Die Vereinigung von KPD und SPD zur SED war ein geschichtlicher Prozeß, der zwar in jenen Ostertagen seinen Höhepunkt erlebte, aber noch Monate danach weiterging.
Im Januar 1946 hatte mir ein alter Genosse in Leuna gesagt: „Wir kommunistischen und sozialdemokratischen Arbeiter haben gemeinsam gegen Hitler gekämpft. So kam es zu einer echten Einheit der Klasse. Darum verstehe ich nicht, daß im vorigen Jahr wieder zwei Arbeiterparteien gegründet wurden. Ist das nicht ein Rückfall in eine schlechte Tradition?“
Solche Meinungen waren ernst zu nehmen. Manche Sozialdemokraten und Kommunisten unterschätzten die notwendige ideologische Klärung, ohne die keine dauernde Einheit zu erreichen war. Aus dieser Erkenntnis ergaben sich für den Rundfunk wichtige Aufgaben. Sie wurden außer im Tageskommentar und in den Nachrichten vor allem von den Sendereihen „Tribüne der Demokratie“ und „Pulsschlag der Zeit“ wahrgenommen.
Ab Mitte 1946 nahmen auch bei uns die einzelnen Landessender ihre Tätigkeit auf, wobei die großen technischen Schwierigkeiten mit Hilfe unserer sowjetischen Freunde überwunden werden konnten.
So kam der Rundfunk näher an seine Hörer heran, auch persönlich durch seine Mitarbeiter. In einem Berliner Betrieb sagten die Arbeiter, wenn der „Pulsschlag“-Reporter Georg Gudzent erschien: „Jetzt kommt unser Reporter.“ In einem westdeutschen Betrieb wurden bei einem Streik nur die Reporter des demokratischen Rundfunks, also des Deutschlandsenders, von den Streikposten eingelassen.
ln den ersten Jahren war jeder noch so winzige Fortschritt unserer Industrie ein wichtiges Thema der Sendungen. Die Begriffe „Neuerer“ und „Schrittmacher“ gab es zwar damals noch nicht, aber der Rundfunk hat viele solcher Frauen und Männer den Hörern als Vorbilder bekanntgemacht. Ich erinnere nur an die nicht nur sachlich informativen, sondern auch journalistisch reizvollen Gespräche mit Adolf Hennecke.
Frauen und Männer, die heute in mittleren oder leitenden Positionen stehen, waren damals Jugendliche oder erst Kinder.
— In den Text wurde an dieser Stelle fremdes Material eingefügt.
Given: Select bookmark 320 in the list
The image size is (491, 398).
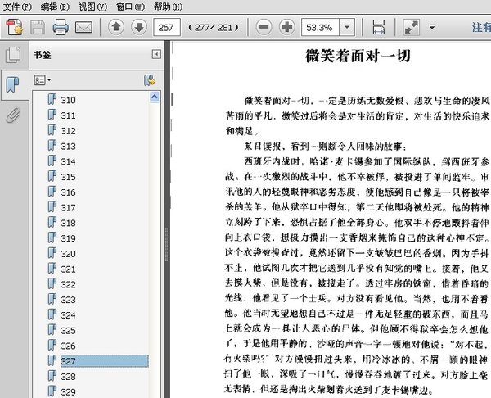Looking at the screenshot, I should coord(68,253).
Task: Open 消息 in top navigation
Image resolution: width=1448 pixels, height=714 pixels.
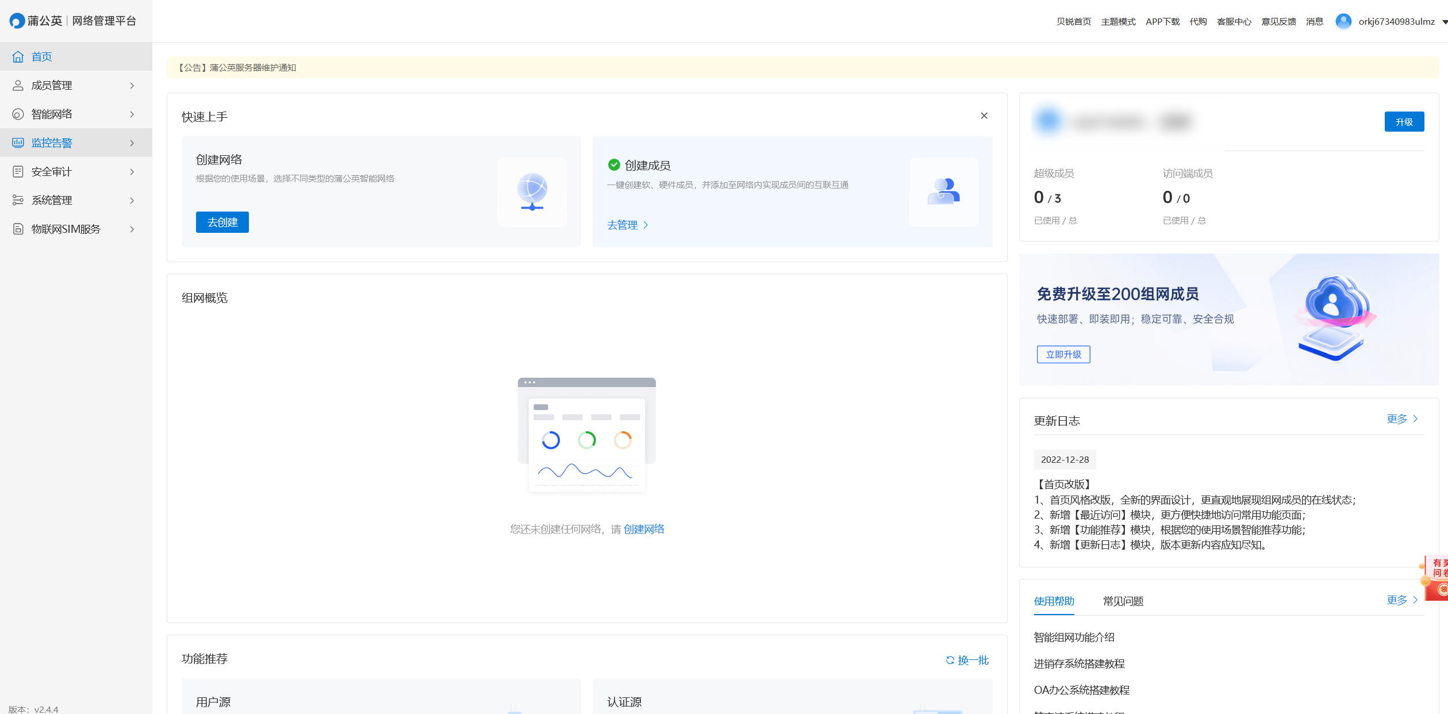Action: (x=1314, y=21)
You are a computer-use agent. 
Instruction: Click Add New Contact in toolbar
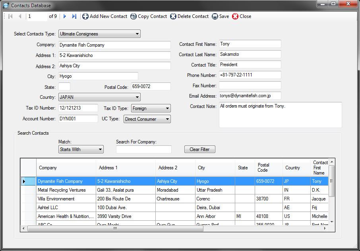[x=105, y=16]
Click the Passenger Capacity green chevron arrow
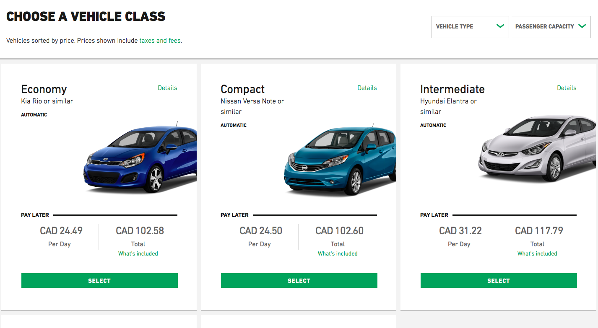Screen dimensions: 598x328 (582, 26)
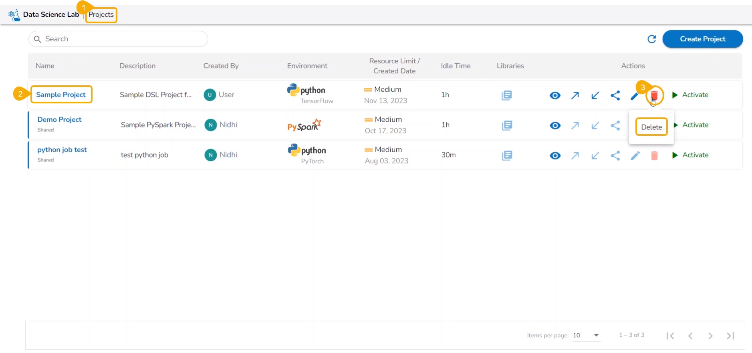Open the Libraries icon for Sample Project

[x=506, y=95]
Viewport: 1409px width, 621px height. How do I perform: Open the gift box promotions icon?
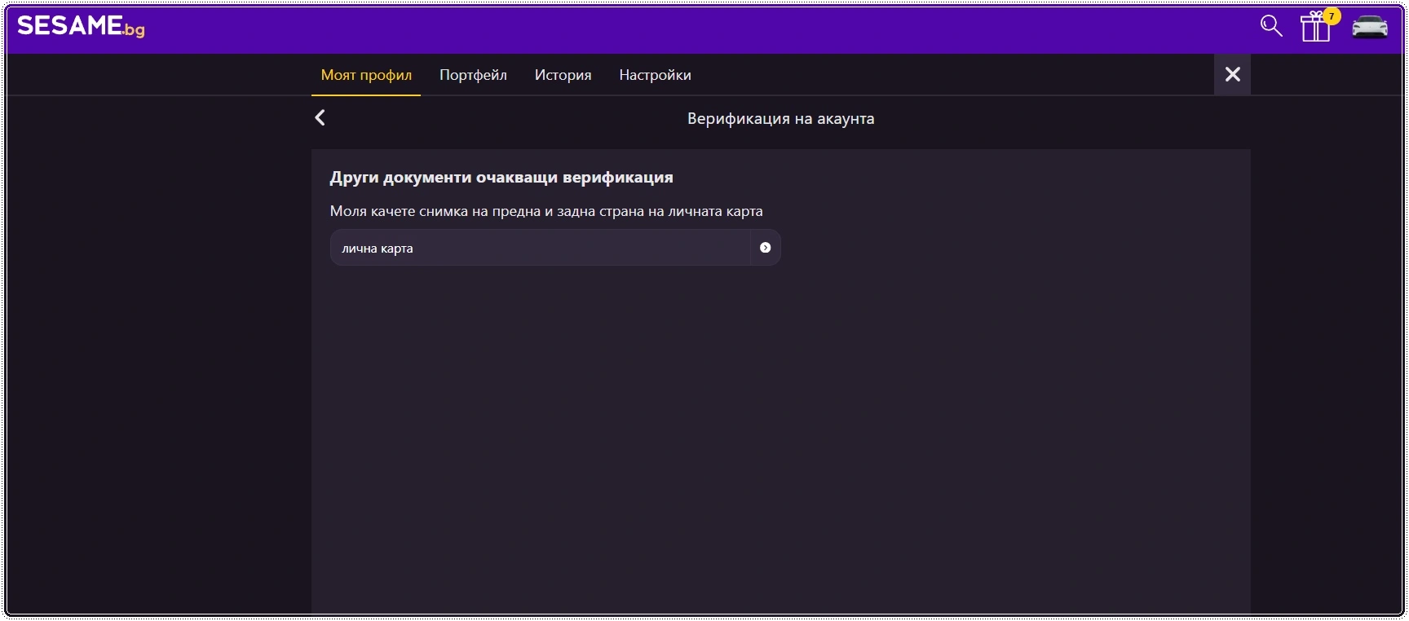[1315, 27]
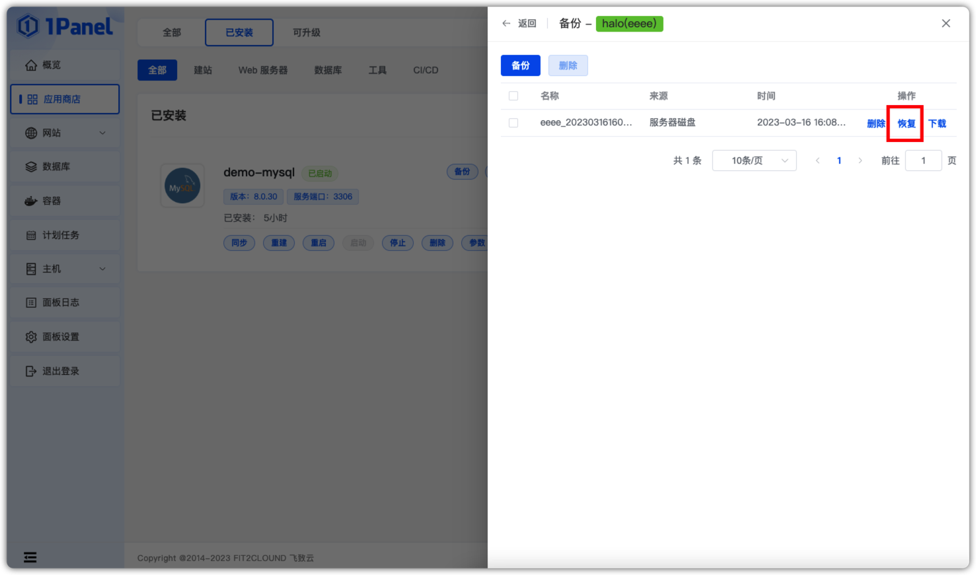This screenshot has height=575, width=976.
Task: Select the Web 服务器 category tab
Action: click(263, 70)
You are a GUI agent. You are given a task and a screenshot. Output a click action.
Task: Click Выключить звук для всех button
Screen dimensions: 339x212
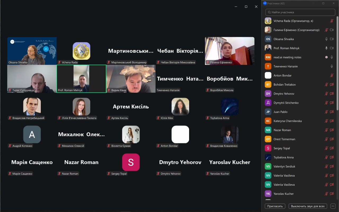click(308, 206)
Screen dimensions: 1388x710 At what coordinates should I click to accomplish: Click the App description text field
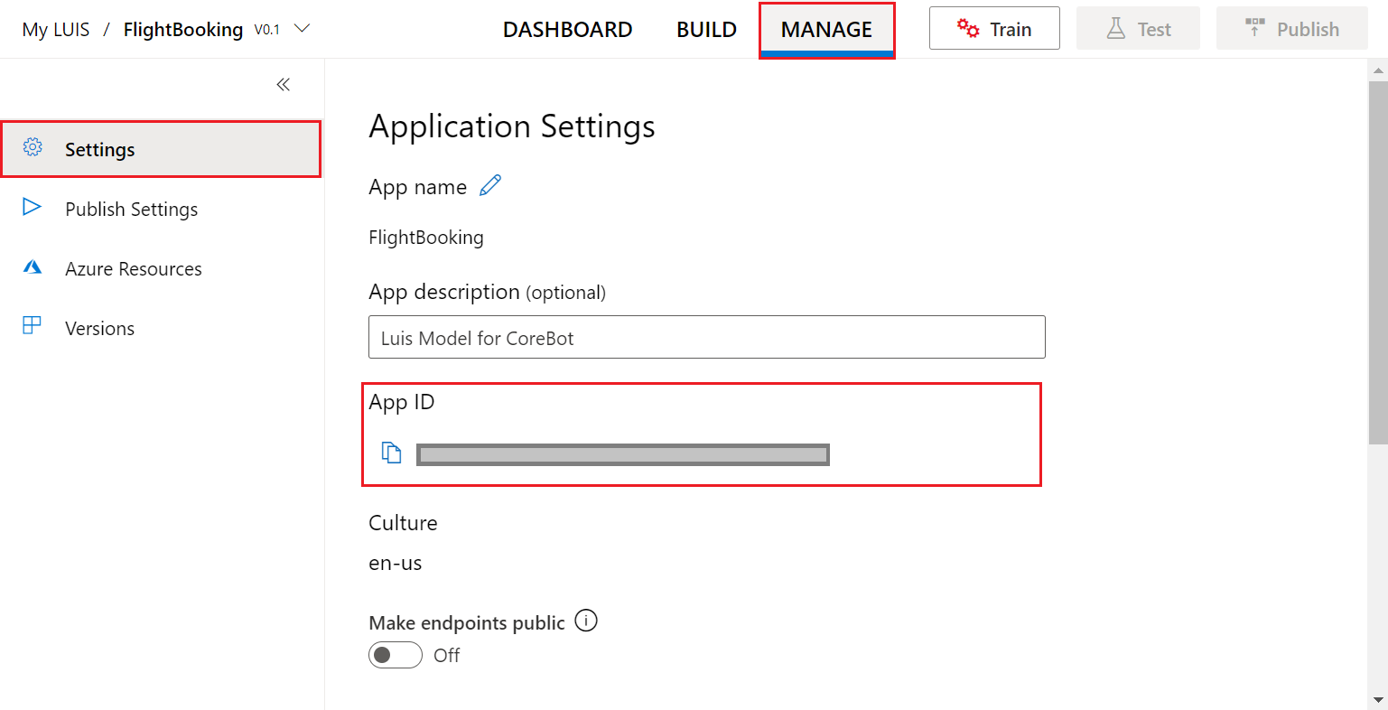click(706, 338)
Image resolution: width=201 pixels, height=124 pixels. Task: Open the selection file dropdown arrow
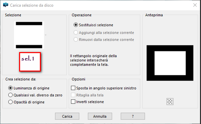(46, 35)
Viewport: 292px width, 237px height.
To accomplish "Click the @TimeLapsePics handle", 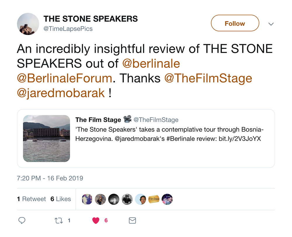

Sie, deren Leben bisher von Luftangriffen und Trümmern bestimmt war, wurden durch die mitreißende Sendereihe „Wir bauen unsere neue Stadt“ (Leitung Christa Neumann-Grote) aufgefordert, sich Gedanken über die Wirklichkeit einer schöneren Zukunft zu machen, deren Erbauer sie damals in Phantasie und Spiel, später durch eigene Arbeit wurden.
Mit dem Ausbau des westdeutschen Sendernetzes (einschließlich der in deutscher Sprache sendenden amerikanischen Stationen RIAS und „Radio Free Europe“) verstärkte sich das Bemühen des Imperialismus, den Rundfunk als Waffe gegen unsere Republik zu mißbrauchen, verschärfte sich der Klassenkampf im Äther. Der demokratische Rundfunk bewährte sich als Verteidiger des Humanismus, als Waffe des Friedens, als Forum der Wahrheit und nicht zuletzt als Freund der Bevölkerung in Westdeutschland. Dies war die besondere Aufgabe des Deutschlandsenders, vor allem seiner damaligen Sendereihe „Wir sprechen für Westdeutschland“. Patrioten aller Richtungen von Max Reimann bis Pastor Niemöller traten vor unsere Mikrofone. Als Leiter der Sendereihe erhielt ich wöchentlich bis zu 2000 Briefe.
Mit dem Erinnern an die publizistischen Sendungen ist natürlich nicht das Gesamtprogramm des Rundfunks jener Jahre gewürdigt. So haben die Musiksendungen nicht nur – und schon das war wichtig – die bei den Faschisten verfemten und der Jugend unbekannten Werke etwa von Mendelssohn-Bartholdy übertragen und Bach wie Händel in neuen Aufnahmen liebevoll dargeboten, sondern waren auch Motor des Neuen. Viele Arbeiter- und Jugendlieder wurden in das Programm aufgenommen, darunter auch solche, die von eigenen Mitarbeitern wie Helmut Koch und Kurt Sandig geschaffen worden waren. Einige davon sind heute bereits Volkslieder.